«Borgio vive». In questo slogan spruzzato con lo spray su uno striscione granata pronto a comparire domenica nello stadio del Toro. Nei fiori non ancora appassiti, anche se sono passati cinque giorni, appesi al palo tra via Nizza e largo Marconi. «Borgio vive» nelle chat e nei messaggi rimbalzati su migliaia di telefoni. Nelle raccolte di soldi dei suoi amici per le vittime della strada. E nelle parole d’amore, mai sciacquate dalla pioggia, rimaste su queste lettere. Sono ancora qui. Su un marciapiede di San Salvario. Su un pezzo di asfalto tra un sushi e un convento di suore. Da venerdì notte questo sarà per tutti e per sempre il posto di “Borgio”. Non solo quello in cui è morto. Ma quello in cui vive.

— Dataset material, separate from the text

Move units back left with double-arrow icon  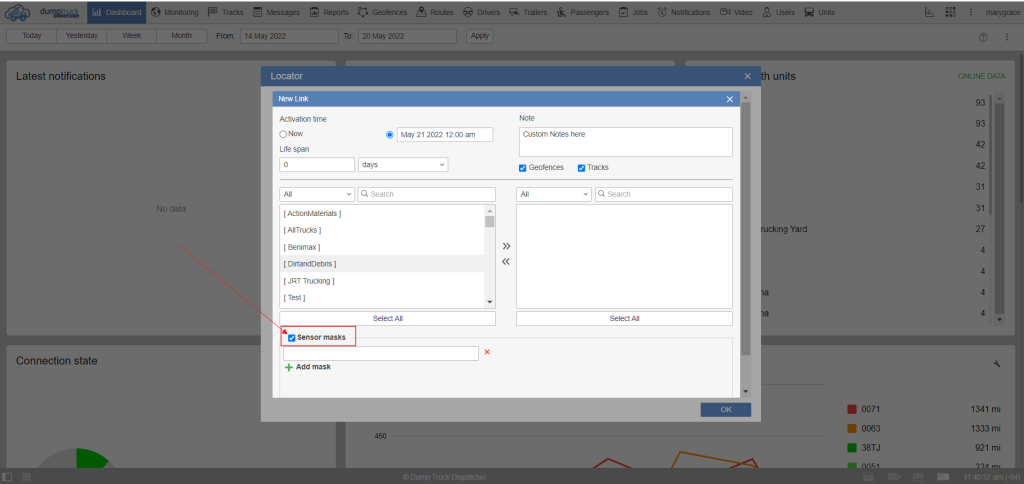[x=505, y=261]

Il luogo dell’incidente: tra tragedia e speranza

L’incrocio in cui Davide Borgione è stato trovato a terra a 19 anni con la testa spaccata, a fianco della bici elettrica che aveva noleggiato per tornare a casa dalla discoteca, non è solo il simbolo della banalità del male. Il punto della strada dove due sciacalli hanno inchiodato per derubare un giovane inerme. Il luogo in cui Davide muore è anche quello in cui Borgio vive. Da qui non sono passati solo predoni, ma anche angeli. Ragazzi che hanno visto Davide e si sono precipitati dalle auto. Che hanno provato a salvarlo chiamando l’ambulanza.